* Input data:
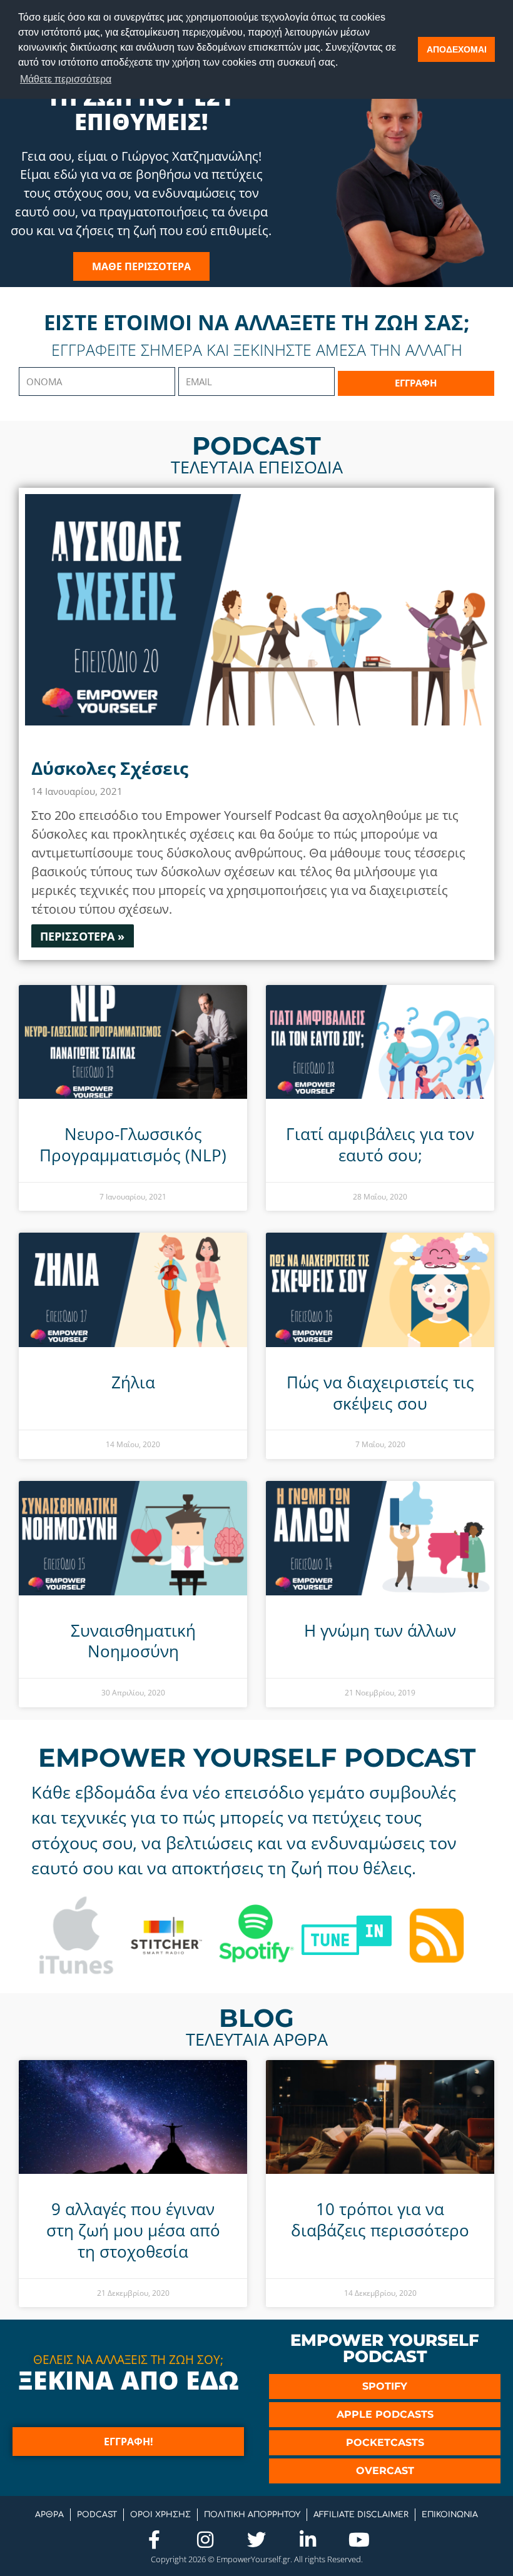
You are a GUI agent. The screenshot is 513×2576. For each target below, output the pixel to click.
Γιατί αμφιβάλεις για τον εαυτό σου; (380, 1144)
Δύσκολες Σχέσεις (109, 768)
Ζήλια (133, 1382)
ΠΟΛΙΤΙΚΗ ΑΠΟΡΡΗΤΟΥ (252, 2514)
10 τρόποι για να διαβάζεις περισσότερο (380, 2219)
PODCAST (97, 2514)
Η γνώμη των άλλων (380, 1630)
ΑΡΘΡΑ (49, 2514)
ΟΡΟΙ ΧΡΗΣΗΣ (160, 2514)
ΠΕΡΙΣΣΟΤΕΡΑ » (82, 936)
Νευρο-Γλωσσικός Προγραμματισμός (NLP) (132, 1144)
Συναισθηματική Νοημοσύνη (133, 1641)
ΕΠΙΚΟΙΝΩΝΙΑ (450, 2514)
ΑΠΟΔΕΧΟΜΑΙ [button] (457, 49)
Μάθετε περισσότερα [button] (65, 79)
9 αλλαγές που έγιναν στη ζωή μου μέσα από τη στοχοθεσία (133, 2230)
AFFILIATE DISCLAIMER (361, 2514)
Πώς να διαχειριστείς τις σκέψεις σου (380, 1393)
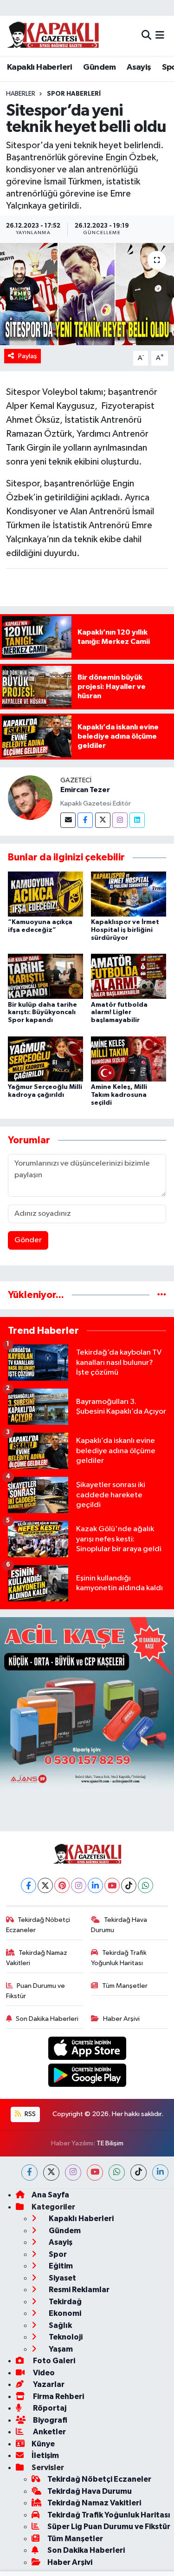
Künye (43, 2444)
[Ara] (146, 35)
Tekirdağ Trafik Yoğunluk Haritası (119, 1957)
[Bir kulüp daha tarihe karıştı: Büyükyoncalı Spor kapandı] (45, 976)
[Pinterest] (62, 1885)
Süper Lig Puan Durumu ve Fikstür (108, 2526)
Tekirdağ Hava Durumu (119, 1925)
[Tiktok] (128, 1885)
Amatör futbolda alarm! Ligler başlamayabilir (119, 1013)
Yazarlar (48, 2384)
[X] (45, 1885)
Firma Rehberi (58, 2396)
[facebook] (29, 2172)
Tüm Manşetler (125, 1985)
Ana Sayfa (50, 2195)
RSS (29, 2114)
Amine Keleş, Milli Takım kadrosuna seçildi (119, 1095)
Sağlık (59, 2325)
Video (43, 2373)
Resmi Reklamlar (78, 2290)
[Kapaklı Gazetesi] (53, 35)
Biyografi (49, 2420)
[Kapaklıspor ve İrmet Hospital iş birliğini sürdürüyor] (128, 894)
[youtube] (95, 2172)
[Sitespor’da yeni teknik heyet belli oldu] (87, 294)
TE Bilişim (110, 2143)
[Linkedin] (137, 820)
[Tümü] (161, 1295)
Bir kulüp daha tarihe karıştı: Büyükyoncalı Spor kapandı (42, 1013)
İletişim (45, 2455)
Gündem (99, 67)
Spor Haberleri (74, 94)
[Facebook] (85, 820)
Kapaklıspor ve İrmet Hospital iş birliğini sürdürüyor (125, 930)
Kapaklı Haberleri (39, 67)
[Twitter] (102, 820)
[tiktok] (138, 2172)
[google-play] (87, 2077)
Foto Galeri (53, 2361)
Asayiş (139, 67)
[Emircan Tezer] (30, 797)
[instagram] (73, 2172)
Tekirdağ (64, 2302)
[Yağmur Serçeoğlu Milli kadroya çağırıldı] (45, 1058)
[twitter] (51, 2172)
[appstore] (87, 2050)
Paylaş (27, 356)
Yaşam (60, 2349)
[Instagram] (120, 820)
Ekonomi (64, 2313)
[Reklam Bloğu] (87, 1704)
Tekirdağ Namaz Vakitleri (37, 1957)
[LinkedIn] (95, 1885)
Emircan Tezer (85, 789)
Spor (57, 2254)
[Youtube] (112, 1885)
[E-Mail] (68, 820)
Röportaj (49, 2408)
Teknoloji (65, 2337)
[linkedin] (160, 2172)
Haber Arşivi (121, 2018)
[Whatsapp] (145, 1885)
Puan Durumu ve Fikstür (35, 1990)
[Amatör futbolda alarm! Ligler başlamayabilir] (128, 976)
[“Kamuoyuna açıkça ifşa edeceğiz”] (45, 894)
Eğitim (60, 2266)
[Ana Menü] (159, 35)
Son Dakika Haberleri (47, 2018)
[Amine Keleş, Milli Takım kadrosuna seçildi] (128, 1058)
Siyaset (61, 2278)
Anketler (49, 2432)
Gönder (28, 1240)
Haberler (20, 94)
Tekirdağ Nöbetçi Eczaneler (38, 1925)
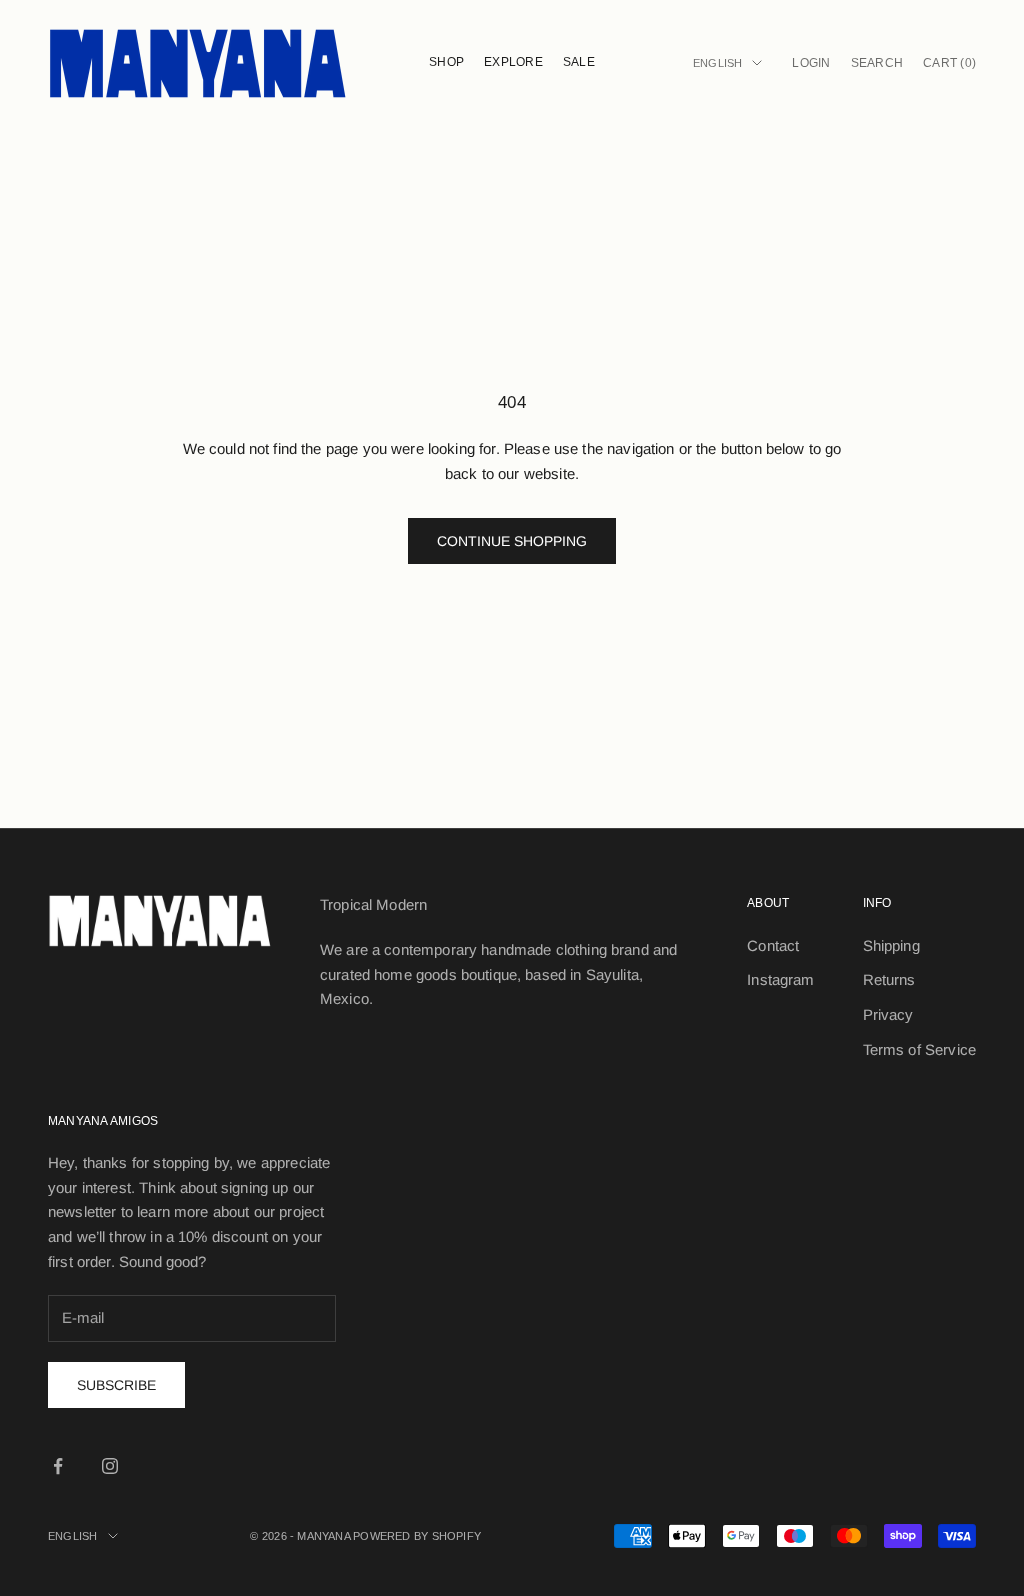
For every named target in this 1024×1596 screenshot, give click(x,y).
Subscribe (116, 1385)
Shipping (891, 945)
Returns (889, 979)
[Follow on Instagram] (110, 1466)
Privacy (888, 1014)
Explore (513, 62)
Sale (579, 62)
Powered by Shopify (417, 1536)
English (718, 63)
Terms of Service (919, 1049)
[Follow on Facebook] (58, 1466)
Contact (773, 945)
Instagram (780, 979)
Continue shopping (512, 541)
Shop (446, 62)
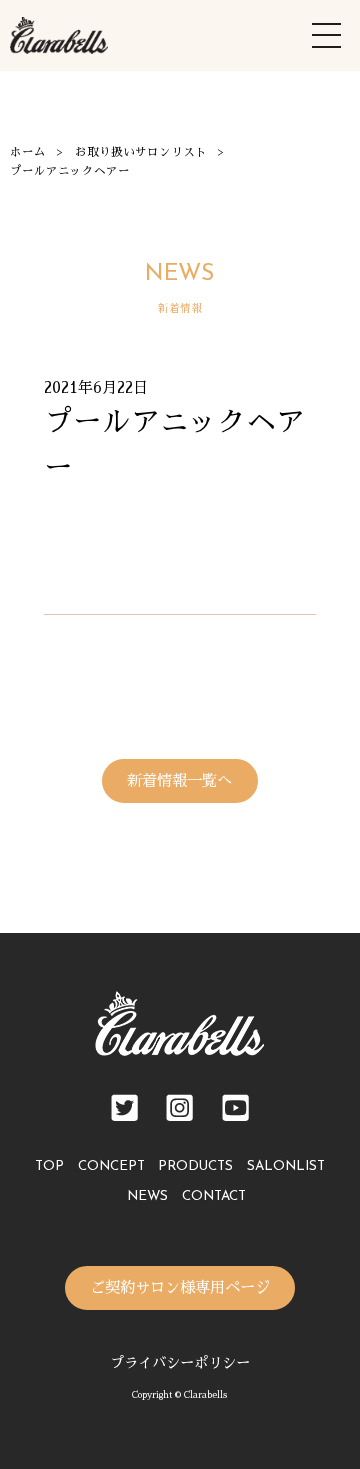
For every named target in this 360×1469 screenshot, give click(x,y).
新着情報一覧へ (179, 781)
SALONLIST (286, 1166)
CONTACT (214, 1196)
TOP (49, 1166)
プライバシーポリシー (180, 1363)
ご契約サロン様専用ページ (180, 1288)
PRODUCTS (195, 1166)
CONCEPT (111, 1166)
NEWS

* Directions: Reproduce exactly, and with no other material, the lines between those holding "Privacy (888, 1014)" and "Shop (446, 62)", inclusive.

* Solution below:
Privacy (888, 1014)
Explore (513, 62)
Sale (579, 62)
Powered by Shopify (417, 1536)
English (718, 63)
Terms of Service (919, 1049)
[Follow on Facebook] (58, 1466)
Contact (773, 945)
Instagram (780, 979)
Continue shopping (512, 541)
Shop (446, 62)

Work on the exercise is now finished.